Third of all, it communicated its aims effectively. The mantra of eight concise goals was adopted by the media, reproduced over and over on the internet, and drummed into people the world over from African classrooms to Wall Street boardrooms.
Fourth, it got lucky. Food security didn't dramatically worsen. China, India and others lifted 1 billion people out of poverty, and Sub-Saharan Africa is today the strongest growing region in the world. Governance, whilst awful in certain places like Zimbabwe, N Korea and Libya, got generally better in many places.
However well intended consultations are, compromise just to keep people happy is in danger of obscuring the goals. Exciting and ambitious proposals have been proposed such as introducing a 'social floor' below which nobody should slip (an idea promoted by the ILO). The trouble with something like a social floor is that could unite rich and poor countries alike by implicating the poor in their own failure and suggesting that rich nations are obligated to pay for it.
Most countries have the opposite development experience. Inequality, and the poverty of a minority underclass, actually gets worse before it gets better. A social floor is a wonderful aspiration, but more work is needed on the balance of economic incentives and policy reforms needed for effective social protection.

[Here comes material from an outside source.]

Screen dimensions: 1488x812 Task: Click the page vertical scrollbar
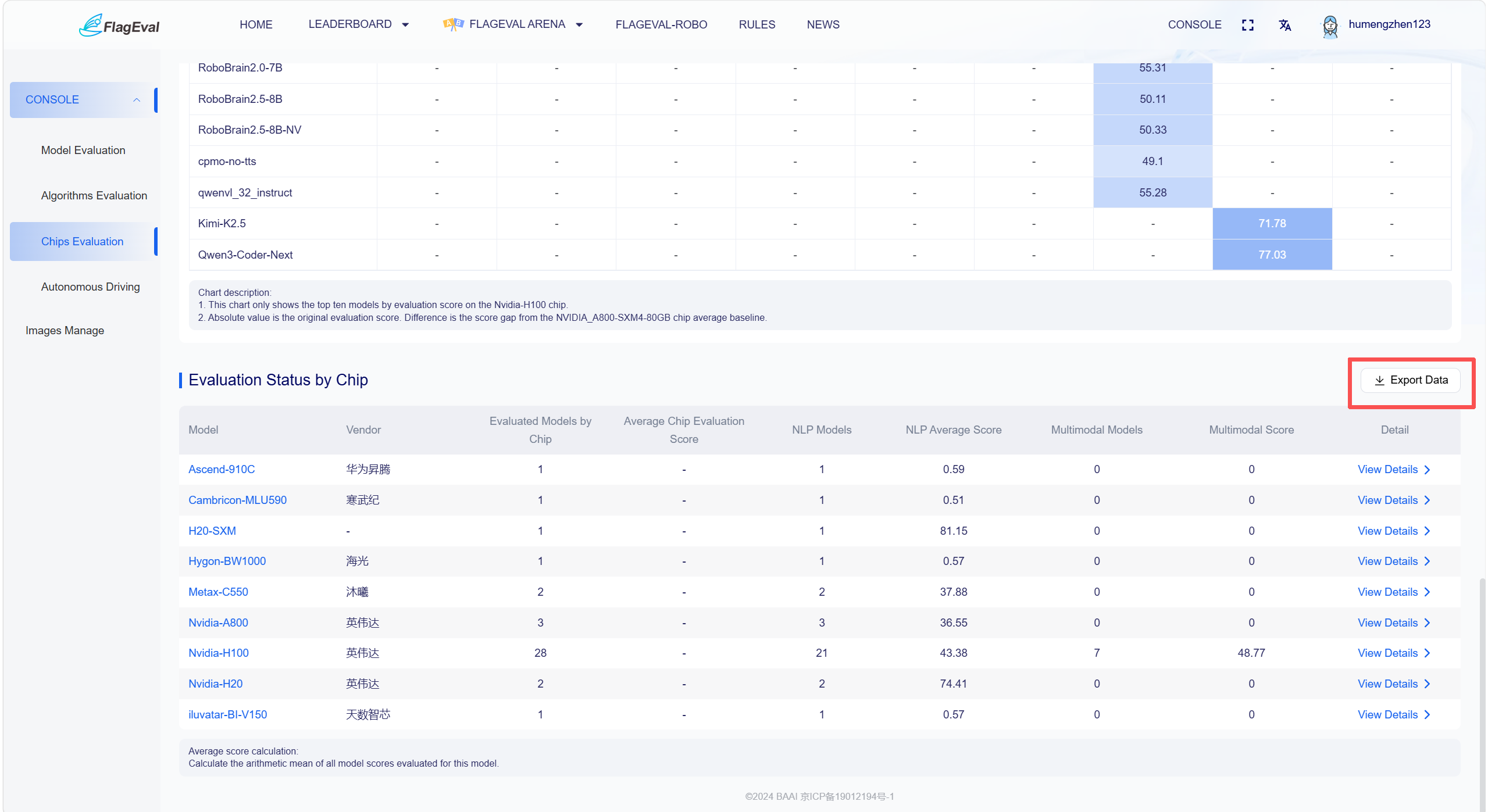coord(1482,692)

The framers of the original MDGs (I have been trying to think of an appropriate description for them: James Madison scribbling hurriedly on the back of an envelope is closest) had the nous, or perhaps no other option, to focus on the politics first and the details second. Trying to fill in the gaps that the MDGs left, trying to keep everybody happy, or failing to read where the world might be in 2025 or 2030, will squander the legacy of the MDGs just as surely as not acting at all.